It’s true that lots of Earthworks are, more or less, monumental holes in the ground, macho and grandiloquent gestures of men passing through. This show wisely skips the low-hanging fruit of such simplistic critiques. Instead, “New Earthworks” highlights how the eight featured artists and collectives merge the strategies of those older efforts with a contemporary understanding of ecology, territory, and performativity. At times, the exhibition at the Arizona State University Art Museum in Tempe takes on a sense of care, of “working on” or “for” the planet’s health—and our survival, now that the environmentalism nascent in the 1970s has a much more desperate inflection.

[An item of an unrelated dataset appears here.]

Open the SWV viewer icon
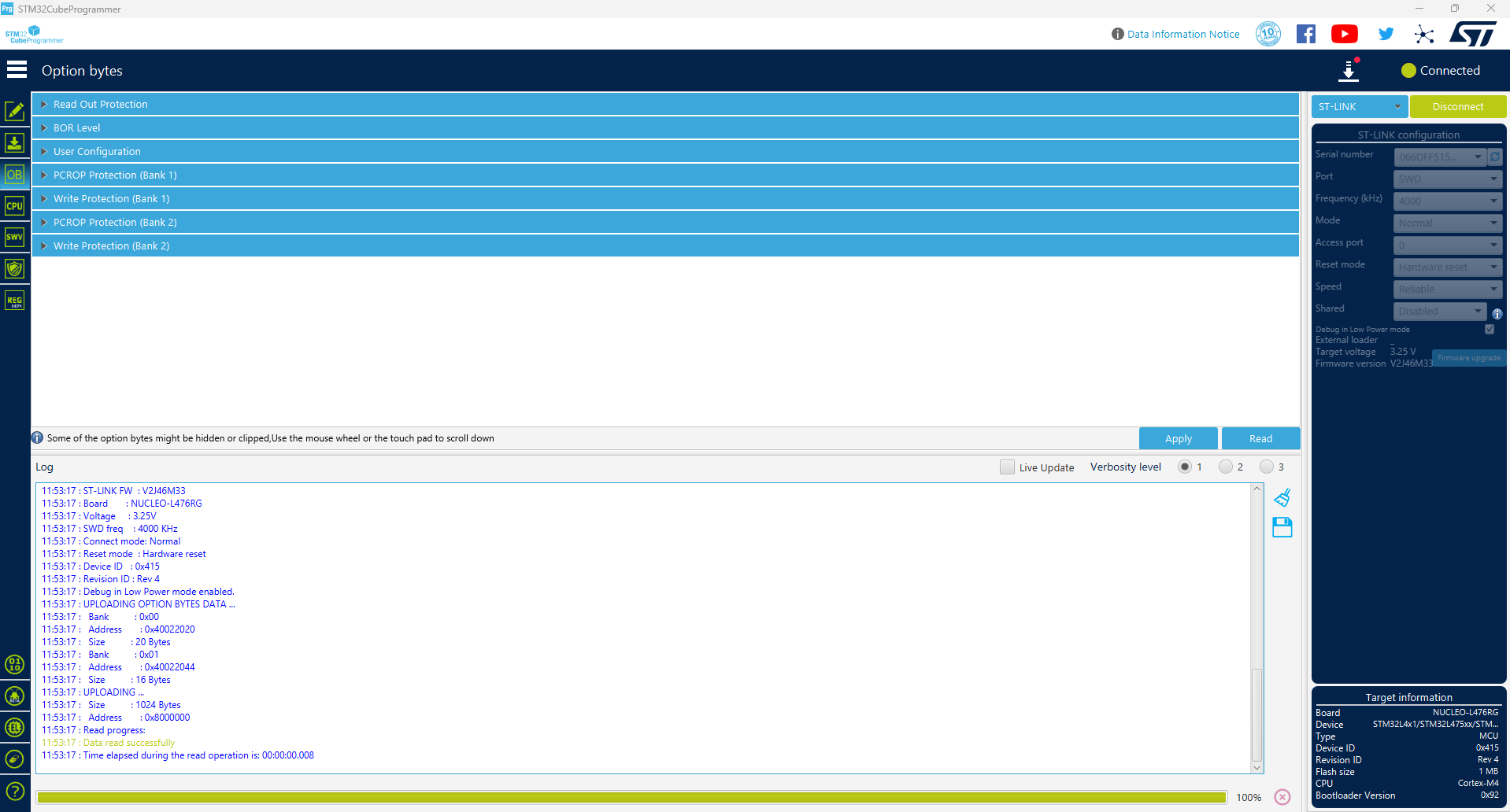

Several projects give “earthwork” the connotation of “bodywork.” Sam Van Aken practices a measured form of husbandry by grafting several heirloom stone fruit varieties together into single trees, one of which he has planted on the university grounds. Similarly, Swirling (2019), a four-channel “immersive” video installation by Hope Ginsburg (with Matt Flowers and Joshua Quarles), documents a (nonart) project to reseed coral reefs with the support of manufactured scaffolds. On the preachier side, the collaborative desertArtLAB presents a cactus gardeners’ cart called Mobile ECO-STUDIO (2013), which they use to distribute native succulents to beautify vacant lots, replenish drought-scaped yards, and stock community gardens. These three projects achieve different kinds of environmental efficacy.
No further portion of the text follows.